◆ **Directions**
Look for the string "page" in the listing. Copy each line that has it.

◆ **Provided data**
-------------------------

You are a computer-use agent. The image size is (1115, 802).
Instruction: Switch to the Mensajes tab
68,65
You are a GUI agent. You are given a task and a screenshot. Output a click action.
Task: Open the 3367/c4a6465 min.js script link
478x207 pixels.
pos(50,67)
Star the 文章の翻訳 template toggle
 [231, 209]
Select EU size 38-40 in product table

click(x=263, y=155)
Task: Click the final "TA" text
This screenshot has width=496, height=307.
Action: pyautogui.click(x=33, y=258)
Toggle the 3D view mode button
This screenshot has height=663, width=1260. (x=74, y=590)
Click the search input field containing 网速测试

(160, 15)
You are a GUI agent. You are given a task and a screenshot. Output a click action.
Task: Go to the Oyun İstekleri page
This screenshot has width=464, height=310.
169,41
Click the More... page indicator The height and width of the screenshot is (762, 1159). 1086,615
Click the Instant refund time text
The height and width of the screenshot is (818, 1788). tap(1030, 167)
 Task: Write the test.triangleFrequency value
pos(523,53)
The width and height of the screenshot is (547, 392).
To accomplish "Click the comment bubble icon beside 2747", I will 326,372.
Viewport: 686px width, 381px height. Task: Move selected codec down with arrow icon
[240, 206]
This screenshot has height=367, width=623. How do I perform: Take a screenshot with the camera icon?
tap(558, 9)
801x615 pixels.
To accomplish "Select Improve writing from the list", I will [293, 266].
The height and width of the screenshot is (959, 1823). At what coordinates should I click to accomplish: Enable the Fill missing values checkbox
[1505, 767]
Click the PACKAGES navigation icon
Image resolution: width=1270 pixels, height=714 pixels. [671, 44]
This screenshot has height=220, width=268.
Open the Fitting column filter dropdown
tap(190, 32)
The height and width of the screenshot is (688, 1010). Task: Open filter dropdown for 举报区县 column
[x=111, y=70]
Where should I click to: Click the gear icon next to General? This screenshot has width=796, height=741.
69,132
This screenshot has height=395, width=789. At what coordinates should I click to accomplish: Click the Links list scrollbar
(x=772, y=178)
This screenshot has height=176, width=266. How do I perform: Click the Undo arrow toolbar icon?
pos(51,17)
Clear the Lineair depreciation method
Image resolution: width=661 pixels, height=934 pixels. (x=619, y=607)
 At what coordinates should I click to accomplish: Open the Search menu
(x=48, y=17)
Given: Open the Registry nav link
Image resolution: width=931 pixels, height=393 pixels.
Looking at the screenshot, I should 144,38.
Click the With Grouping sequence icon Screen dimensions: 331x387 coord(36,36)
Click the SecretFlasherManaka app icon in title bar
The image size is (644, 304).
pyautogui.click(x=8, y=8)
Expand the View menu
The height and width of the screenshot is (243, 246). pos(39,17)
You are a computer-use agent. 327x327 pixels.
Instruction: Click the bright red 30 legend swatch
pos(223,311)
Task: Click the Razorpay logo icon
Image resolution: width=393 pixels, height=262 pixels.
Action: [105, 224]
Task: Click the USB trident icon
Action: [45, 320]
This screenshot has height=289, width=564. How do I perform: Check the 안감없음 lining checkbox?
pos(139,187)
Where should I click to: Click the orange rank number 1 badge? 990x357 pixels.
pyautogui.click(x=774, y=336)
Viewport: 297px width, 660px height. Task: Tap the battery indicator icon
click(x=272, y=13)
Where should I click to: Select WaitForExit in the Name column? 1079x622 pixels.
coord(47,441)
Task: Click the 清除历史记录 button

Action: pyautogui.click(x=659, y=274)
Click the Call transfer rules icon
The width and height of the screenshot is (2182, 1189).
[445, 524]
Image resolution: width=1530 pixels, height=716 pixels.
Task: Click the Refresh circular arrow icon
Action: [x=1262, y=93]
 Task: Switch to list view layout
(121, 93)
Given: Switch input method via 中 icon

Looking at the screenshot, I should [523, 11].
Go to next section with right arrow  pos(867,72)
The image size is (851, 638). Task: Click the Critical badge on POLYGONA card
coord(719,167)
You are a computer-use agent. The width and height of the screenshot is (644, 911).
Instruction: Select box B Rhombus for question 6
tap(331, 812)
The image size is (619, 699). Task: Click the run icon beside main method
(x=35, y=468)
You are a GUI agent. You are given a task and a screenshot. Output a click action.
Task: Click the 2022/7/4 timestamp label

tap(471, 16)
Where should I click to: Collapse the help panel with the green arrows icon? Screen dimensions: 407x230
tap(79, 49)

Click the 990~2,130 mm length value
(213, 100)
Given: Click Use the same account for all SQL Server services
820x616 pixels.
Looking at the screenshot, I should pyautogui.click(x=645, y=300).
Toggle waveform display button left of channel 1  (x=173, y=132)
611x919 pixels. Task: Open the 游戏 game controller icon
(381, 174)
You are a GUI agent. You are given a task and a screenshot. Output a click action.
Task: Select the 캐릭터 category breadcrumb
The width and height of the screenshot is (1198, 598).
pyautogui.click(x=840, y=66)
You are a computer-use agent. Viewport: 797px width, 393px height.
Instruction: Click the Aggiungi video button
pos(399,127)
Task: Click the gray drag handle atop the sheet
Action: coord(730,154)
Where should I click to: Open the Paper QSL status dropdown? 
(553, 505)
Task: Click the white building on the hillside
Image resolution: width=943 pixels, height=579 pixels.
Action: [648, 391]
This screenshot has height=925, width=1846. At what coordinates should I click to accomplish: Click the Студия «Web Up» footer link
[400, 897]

-------------------------

◆ **Output below**
Task: Go to the Oyun İstekleri page
Click the More... page indicator The height and width of the screenshot is (762, 1159). 1086,615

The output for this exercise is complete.